EXPERIMENTAL EXAMPLE 4

To a male Beagle dog, one tablet of the film-coated tablets obtained in Example 1 was administered orally or 0.5 mg/kg of KRP-101 were administered intravenously, and the concentration of KRP-101in plasma was measured until 24 hours after administration. As a result, the bioavailability of the film-coated tablets obtained in Example 1 showed a value as high as 85%, hence it was inferred that KRP-101 released from the film-coated tablet was absorbed well from gastrointestinal tract. The results are shown in Table 3.

TABLE 3
(Table 3) Pharmacokinetic parameters of KRP-101 on
administering orally (one tablet of the film-coated
tablets obtained in Example 1: 1 mg/body) and intravenously
(0.5 mg/kg) to a male Beagle dog
	Oral administration
	(Example 1)	Intravenous administration
Cmax	224	—
(ng/mL)
Tmax	2.7	—
(hour)
T½	3.2	2.2
(hour)
AUC	1191	1354
(ng · hour/mL))
BA	85	—
(%)
Cmax: Maximum concentration in plasma,
Tmax: Time to reach maximum concentration in plasma.
T½: Elimination half-life,
AUC: Total area under concentration-time curve,
BA: Bioavailability.

INDUSTRIAL APPLICABILITY

In accordance with the invention, film-coated tablets uniformly containing a small amount of KRP-101 can be obtained, making it possible to orally administer amicrodose of KRP-101 quantitatively on clinical study.

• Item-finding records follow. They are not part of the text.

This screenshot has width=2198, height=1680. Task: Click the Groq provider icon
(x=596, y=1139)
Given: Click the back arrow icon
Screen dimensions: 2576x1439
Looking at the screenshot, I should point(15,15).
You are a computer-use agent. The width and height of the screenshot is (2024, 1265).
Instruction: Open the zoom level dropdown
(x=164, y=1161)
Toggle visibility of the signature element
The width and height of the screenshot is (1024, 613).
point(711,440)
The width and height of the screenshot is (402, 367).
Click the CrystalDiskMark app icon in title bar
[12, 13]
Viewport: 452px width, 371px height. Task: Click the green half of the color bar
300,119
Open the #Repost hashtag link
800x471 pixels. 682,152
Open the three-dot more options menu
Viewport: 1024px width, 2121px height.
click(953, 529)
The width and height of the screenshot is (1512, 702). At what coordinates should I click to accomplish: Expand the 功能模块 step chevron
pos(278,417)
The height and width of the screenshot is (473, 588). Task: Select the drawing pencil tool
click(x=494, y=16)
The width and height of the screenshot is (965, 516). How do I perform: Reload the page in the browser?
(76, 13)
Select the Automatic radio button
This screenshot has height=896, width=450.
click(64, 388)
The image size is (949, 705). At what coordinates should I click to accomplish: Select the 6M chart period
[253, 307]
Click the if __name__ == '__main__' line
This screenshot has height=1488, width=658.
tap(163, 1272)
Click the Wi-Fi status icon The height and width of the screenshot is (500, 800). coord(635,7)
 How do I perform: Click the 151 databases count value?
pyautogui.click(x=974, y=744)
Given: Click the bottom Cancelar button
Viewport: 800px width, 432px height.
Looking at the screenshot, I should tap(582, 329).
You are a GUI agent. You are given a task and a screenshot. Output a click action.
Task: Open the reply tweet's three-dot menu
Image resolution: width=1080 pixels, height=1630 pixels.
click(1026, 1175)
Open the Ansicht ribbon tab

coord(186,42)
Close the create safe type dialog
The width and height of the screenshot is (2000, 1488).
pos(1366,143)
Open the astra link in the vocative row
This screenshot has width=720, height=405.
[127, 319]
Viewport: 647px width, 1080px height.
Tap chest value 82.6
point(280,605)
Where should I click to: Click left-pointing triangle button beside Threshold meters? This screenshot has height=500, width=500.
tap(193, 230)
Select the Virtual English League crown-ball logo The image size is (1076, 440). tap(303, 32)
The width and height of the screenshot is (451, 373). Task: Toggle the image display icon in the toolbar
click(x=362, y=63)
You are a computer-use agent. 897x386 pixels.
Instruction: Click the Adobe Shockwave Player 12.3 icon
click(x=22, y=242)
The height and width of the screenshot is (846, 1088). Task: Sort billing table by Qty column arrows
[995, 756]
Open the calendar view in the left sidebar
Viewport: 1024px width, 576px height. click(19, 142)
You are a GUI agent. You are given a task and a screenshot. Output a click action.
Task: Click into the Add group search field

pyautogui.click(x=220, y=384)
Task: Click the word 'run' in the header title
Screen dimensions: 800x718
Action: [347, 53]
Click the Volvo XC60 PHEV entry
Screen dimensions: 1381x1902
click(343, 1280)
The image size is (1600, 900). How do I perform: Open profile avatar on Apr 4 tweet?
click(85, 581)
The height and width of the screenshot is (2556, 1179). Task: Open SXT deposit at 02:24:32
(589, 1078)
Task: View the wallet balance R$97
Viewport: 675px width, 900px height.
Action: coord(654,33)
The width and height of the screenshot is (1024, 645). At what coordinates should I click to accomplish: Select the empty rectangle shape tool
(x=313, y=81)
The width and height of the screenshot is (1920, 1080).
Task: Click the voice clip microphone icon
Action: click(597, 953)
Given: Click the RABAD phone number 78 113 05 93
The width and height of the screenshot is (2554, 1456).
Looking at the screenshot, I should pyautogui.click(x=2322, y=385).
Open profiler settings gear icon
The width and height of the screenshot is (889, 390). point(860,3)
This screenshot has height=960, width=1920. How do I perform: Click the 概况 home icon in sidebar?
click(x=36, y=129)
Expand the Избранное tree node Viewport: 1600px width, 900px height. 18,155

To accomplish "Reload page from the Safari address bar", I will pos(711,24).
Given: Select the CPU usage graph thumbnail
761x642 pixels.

BRIEF DESCRIPTION OF DRAWING

[FIG. 1] Results of dissolution test of respective film-coated tablets performed in Experimental example 2.

Claims

1. An oral solid dosage form having (S)-2-[3-[N-[4-(4-fluorophenoxy)benzyl]carbamoyl]-4-methoxybenz yl]butanoic acid(hereinafter abbreviated as KRP-101) as an effective ingredient and comprising KRP-101 and additives.

2. The oral solid dosage form of claim 1, wherein the additives comprise excipient, disintegrator and lubricant, or these and coating agent.

3. The oral solid dosage form of claim 1 or 2, wherein the excipient comprises lactose and/or microcrystalline cellulose, the disintegrator comprises low substituted hydroxypropylcellulose, the lubricant comprises magnesium stearate, and the coating agent comprises hydroxypropylmethylcellulose and/or carnauba wax.

4. The oral solid dosage form of any of claim 1 through 3, wherein, to a mixed powder obtained by repeating a plurality of steps of mixing and dilution of KRP-101 with excipient, the excipient, disintegrator and lubricant are added and the mixed powder with less than 1% of KRP-101 is granulated.